Sam looks pissed off as he protests. “Oh, come on, Carly, don’t be ridiculous—”

“No,” I cut him off firmly. I feel Trevor’s arms tighten around me, supporting me. “I’m drawing a line. The bedroom is off-limits from now on, Sam. And if you can’t accept that, then you won’t be welcome here at all. Now please leave my room.”

Sam stares at me for a long moment, as if he’s waiting for me to tell him I’m only joking but gets off the bed angrily when I do nothing of the sort. He storms toward the door and then turns back to me, giving me a scathing look. “You know what, Carly? You can go fuck yourself. You’re nothing but an ungrateful little bitch.” He slams the door shut behind him, leaving me in my bed, trembling with adrenaline and anxiety from the altercation.

“I’m so proud of you, Carly Bear.” I feel the whisper against my ear more than I hear it, and I sigh, letting myself relax.

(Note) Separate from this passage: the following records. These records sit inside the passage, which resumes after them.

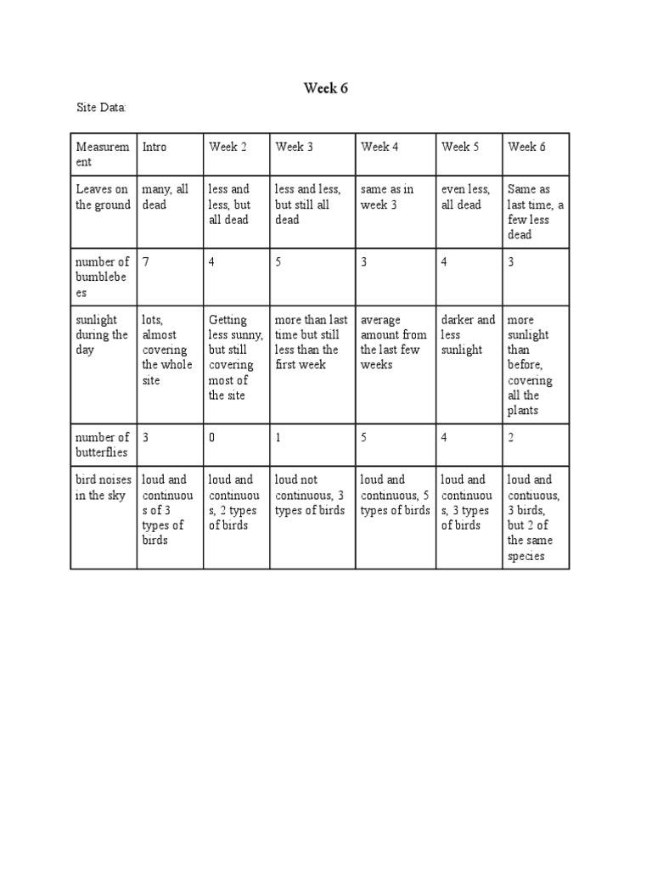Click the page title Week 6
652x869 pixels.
[326, 88]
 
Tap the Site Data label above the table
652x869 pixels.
[102, 108]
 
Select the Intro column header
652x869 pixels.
[155, 147]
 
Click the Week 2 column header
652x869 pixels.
[228, 147]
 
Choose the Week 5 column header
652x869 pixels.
[460, 147]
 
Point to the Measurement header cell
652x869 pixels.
[103, 154]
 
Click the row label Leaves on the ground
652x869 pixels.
[103, 197]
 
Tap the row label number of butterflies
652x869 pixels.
[103, 445]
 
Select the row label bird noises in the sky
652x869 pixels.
[103, 487]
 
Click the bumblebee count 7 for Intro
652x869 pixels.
[146, 262]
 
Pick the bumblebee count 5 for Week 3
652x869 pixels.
[278, 262]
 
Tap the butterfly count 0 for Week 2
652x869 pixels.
[213, 438]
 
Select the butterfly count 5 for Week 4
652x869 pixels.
[364, 438]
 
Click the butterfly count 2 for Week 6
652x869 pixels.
[511, 438]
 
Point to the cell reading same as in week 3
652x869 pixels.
[387, 197]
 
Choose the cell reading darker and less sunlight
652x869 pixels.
[468, 334]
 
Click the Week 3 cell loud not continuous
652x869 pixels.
[309, 495]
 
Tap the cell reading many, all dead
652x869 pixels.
[165, 197]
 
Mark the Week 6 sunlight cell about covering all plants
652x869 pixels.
[530, 365]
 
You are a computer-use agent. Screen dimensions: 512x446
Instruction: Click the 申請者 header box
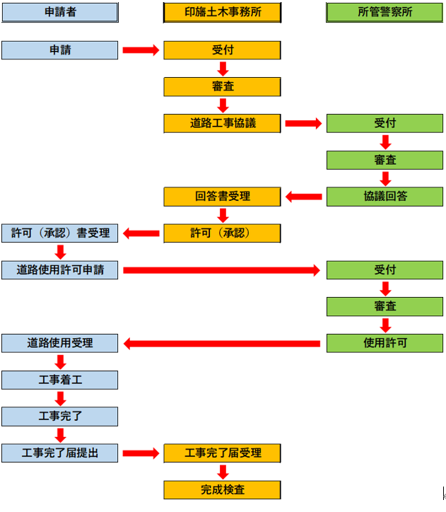coord(59,12)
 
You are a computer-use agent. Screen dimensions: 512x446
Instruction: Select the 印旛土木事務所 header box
coord(223,12)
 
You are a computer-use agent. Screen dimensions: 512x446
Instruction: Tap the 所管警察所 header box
coord(385,12)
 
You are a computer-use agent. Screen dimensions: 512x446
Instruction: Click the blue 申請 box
coord(59,50)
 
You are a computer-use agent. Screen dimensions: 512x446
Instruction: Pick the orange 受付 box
coord(223,50)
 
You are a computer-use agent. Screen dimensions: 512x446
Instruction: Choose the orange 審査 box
coord(223,86)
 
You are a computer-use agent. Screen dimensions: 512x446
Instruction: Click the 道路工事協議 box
coord(223,123)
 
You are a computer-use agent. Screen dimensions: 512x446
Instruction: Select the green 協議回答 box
coord(385,197)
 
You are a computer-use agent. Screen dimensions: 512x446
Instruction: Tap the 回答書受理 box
coord(223,196)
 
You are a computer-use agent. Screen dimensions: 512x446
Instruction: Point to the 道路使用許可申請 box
coord(59,269)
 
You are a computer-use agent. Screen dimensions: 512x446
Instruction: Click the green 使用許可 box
coord(385,343)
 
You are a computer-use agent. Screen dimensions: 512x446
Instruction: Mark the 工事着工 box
coord(59,380)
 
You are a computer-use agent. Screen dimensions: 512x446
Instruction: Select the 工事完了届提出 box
coord(59,453)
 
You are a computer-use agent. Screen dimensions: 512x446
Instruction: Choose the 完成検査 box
coord(223,489)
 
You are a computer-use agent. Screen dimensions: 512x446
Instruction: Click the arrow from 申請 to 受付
coord(141,50)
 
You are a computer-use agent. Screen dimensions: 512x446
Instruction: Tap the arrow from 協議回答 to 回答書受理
coord(304,197)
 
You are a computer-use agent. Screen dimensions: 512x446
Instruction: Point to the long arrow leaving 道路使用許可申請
coord(222,270)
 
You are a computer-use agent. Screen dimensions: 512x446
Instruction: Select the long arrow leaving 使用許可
coord(222,344)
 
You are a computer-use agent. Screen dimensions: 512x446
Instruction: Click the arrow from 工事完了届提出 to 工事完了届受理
coord(141,453)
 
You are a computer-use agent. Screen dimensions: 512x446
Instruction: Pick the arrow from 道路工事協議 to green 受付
coord(304,123)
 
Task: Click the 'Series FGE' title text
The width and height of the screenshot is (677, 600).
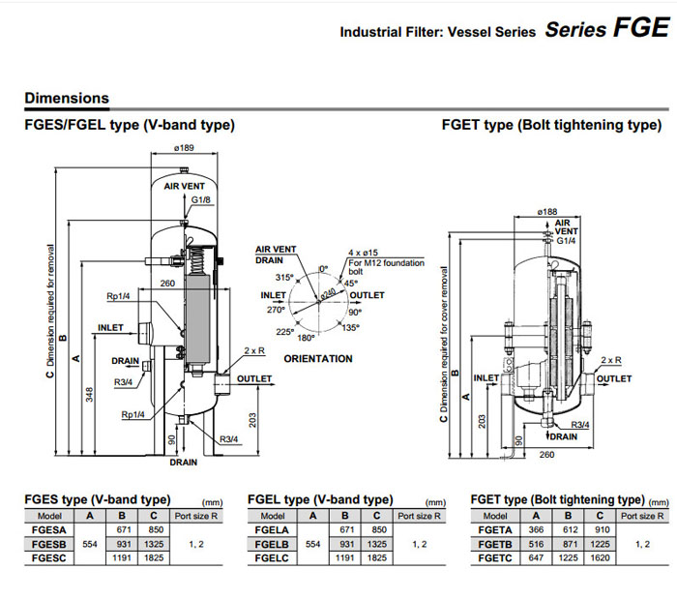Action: pos(605,28)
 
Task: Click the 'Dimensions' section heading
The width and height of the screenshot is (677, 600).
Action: pos(67,98)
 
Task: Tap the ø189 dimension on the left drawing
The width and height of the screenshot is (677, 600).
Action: pos(184,148)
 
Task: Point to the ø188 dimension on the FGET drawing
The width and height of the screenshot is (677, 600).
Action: pos(547,210)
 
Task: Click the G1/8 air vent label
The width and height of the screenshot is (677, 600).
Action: pos(201,199)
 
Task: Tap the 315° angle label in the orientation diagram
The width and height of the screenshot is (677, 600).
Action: pos(283,277)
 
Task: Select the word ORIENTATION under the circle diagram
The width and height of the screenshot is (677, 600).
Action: pos(318,359)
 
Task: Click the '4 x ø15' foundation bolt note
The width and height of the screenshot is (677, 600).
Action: pos(363,251)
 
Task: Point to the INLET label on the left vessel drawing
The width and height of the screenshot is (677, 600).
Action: pos(110,327)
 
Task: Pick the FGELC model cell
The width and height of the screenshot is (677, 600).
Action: pos(273,558)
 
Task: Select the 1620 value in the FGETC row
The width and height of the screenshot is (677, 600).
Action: pos(603,558)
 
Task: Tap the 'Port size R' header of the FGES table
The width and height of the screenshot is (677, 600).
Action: pos(197,516)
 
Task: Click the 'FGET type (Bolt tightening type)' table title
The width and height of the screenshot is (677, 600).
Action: pos(557,499)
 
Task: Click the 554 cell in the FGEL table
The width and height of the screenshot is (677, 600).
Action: pos(312,545)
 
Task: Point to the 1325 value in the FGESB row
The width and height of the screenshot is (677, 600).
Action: pos(153,545)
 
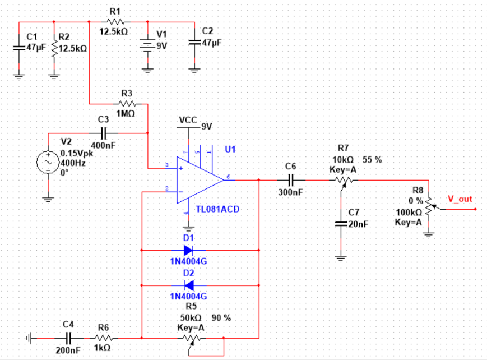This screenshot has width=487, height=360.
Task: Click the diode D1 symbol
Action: click(188, 250)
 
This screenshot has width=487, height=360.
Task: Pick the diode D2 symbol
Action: click(188, 285)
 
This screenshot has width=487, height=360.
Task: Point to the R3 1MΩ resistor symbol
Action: click(127, 104)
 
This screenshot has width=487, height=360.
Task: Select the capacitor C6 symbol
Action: click(291, 180)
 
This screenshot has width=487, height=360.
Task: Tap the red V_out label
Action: click(460, 199)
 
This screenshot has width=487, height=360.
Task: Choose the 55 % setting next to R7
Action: click(372, 159)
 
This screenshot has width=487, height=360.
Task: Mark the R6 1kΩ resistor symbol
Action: click(104, 338)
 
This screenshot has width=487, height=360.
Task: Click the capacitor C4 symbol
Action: click(68, 338)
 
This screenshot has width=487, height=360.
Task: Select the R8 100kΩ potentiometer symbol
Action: click(429, 208)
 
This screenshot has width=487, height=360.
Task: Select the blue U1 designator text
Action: click(230, 150)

“Thank you for being here with me, Trevor. I’ve never needed you more.” I move to lay down on my side, and I feel him move with me, a ghostly spoon pressed against my back.

“You’re so much stronger than you think, Carly. To do what you did...” His faint voice trails off, his words confusing me.

“What I did...?” Telling Sam off like that wasn’t that big a deal, even if doing it had made me feel like I was going to have a heart attack.

“Please stay away from Sam, baby. I’m not sure what he could do you, considering...but I don’t want to find out.” I feel his lips at the back of my neck, and I sigh, letting all of my tension go. I close my eyes, knowing that this isn’t going to help me let go of Trevor but not caring in the slightest. I don’t remember how he was taken from me, but right now, he’s right here, holding me in his ghostly arms, and that’s more than enough for me.